■ **Directions for this task**: Pick every line from the data below that contains the string "Switch" and copy it.
- - -
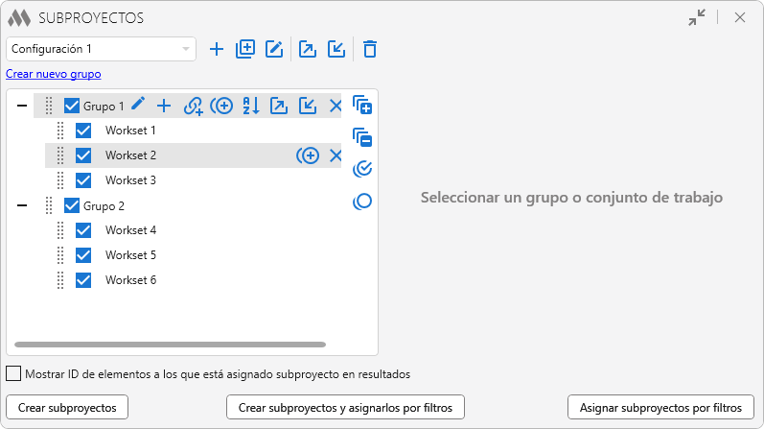The image size is (764, 429).
Task: Enable Mostrar ID de elementos checkbox
Action: [13, 374]
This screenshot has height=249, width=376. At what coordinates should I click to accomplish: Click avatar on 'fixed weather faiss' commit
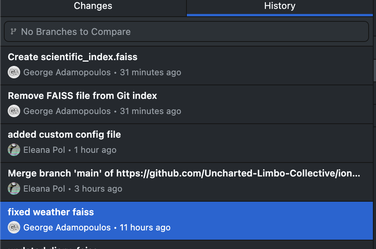point(14,228)
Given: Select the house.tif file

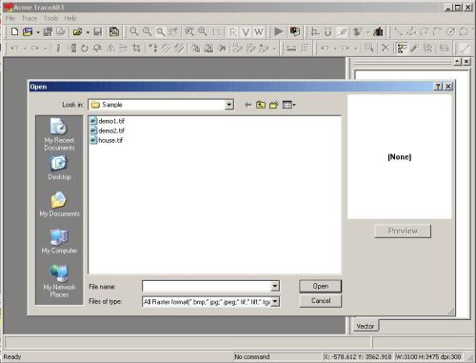Looking at the screenshot, I should click(x=107, y=140).
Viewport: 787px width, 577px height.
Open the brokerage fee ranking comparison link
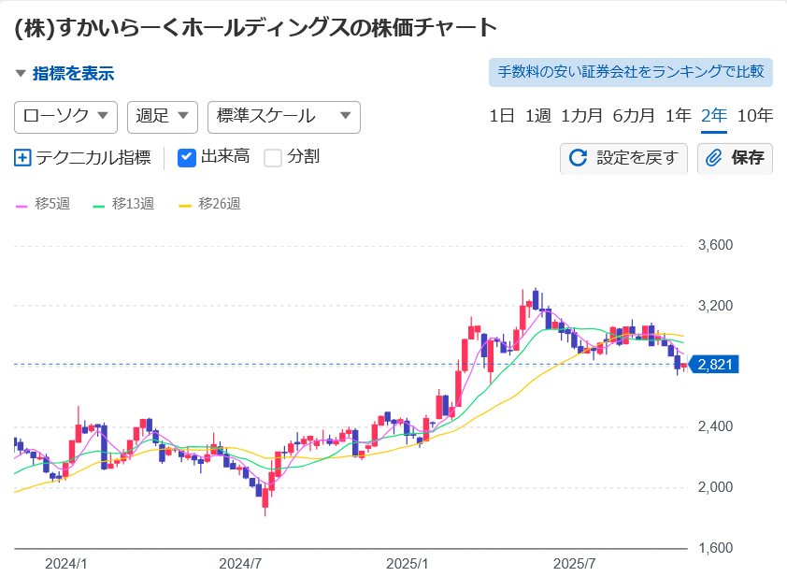(631, 72)
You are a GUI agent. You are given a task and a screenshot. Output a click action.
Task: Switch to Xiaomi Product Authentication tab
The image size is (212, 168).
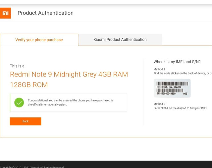coord(120,40)
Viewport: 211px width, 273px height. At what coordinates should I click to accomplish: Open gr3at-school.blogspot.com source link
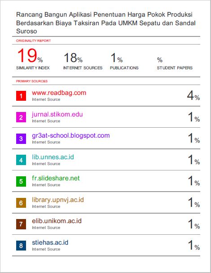point(71,136)
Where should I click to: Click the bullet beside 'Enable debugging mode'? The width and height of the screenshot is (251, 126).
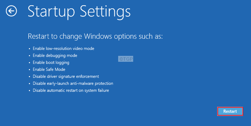[x=29, y=56]
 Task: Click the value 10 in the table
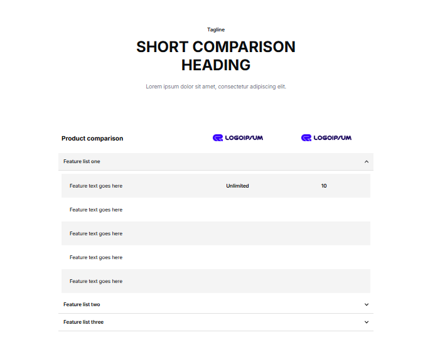tap(324, 186)
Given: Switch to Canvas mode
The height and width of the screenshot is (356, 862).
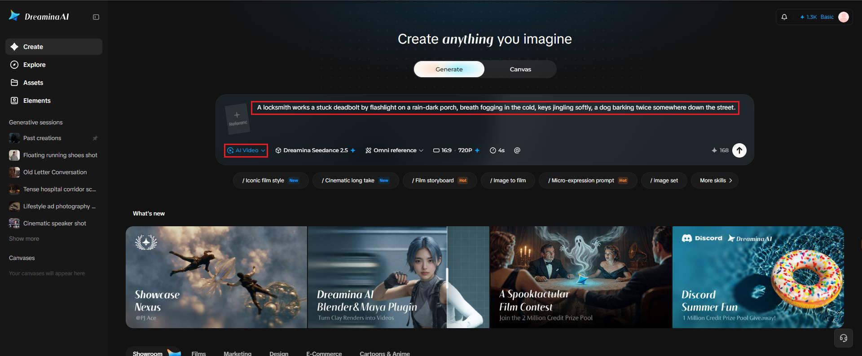Looking at the screenshot, I should pos(520,69).
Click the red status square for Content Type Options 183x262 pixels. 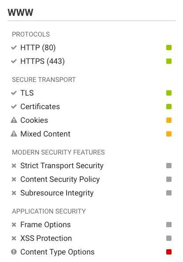(169, 252)
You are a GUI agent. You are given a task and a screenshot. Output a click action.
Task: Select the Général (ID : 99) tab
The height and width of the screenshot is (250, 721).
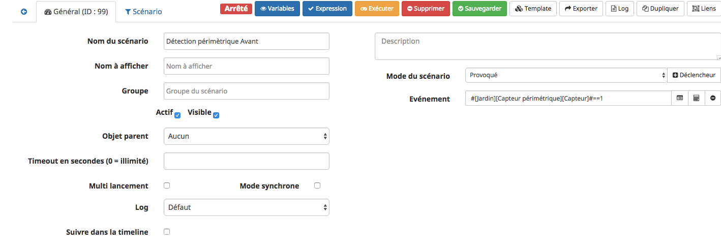tap(76, 11)
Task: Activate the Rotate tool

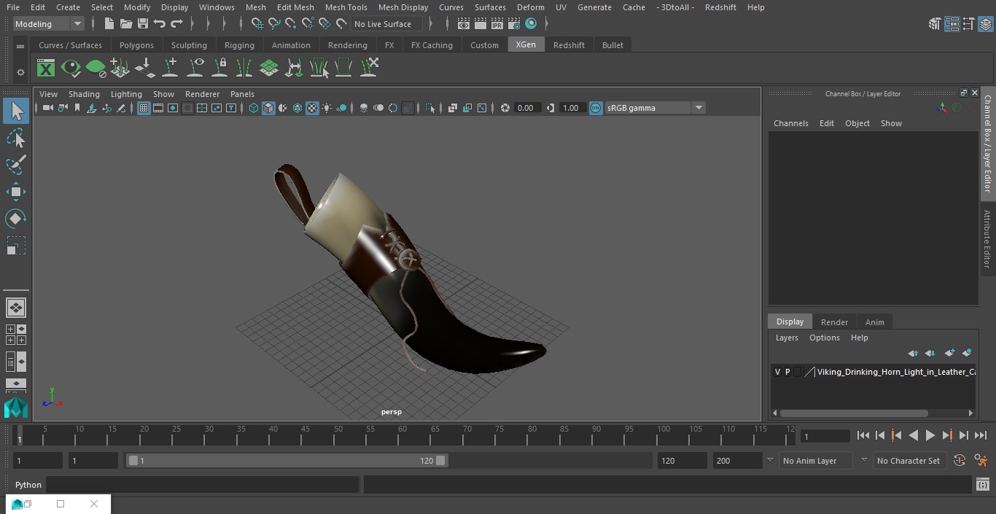Action: coord(16,219)
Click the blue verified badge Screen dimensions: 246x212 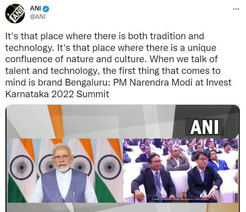[46, 9]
- - -
■ **Result below**:
Task: Switch to Xiaomi Product Authentication tab
Given: Switch to Canvas mode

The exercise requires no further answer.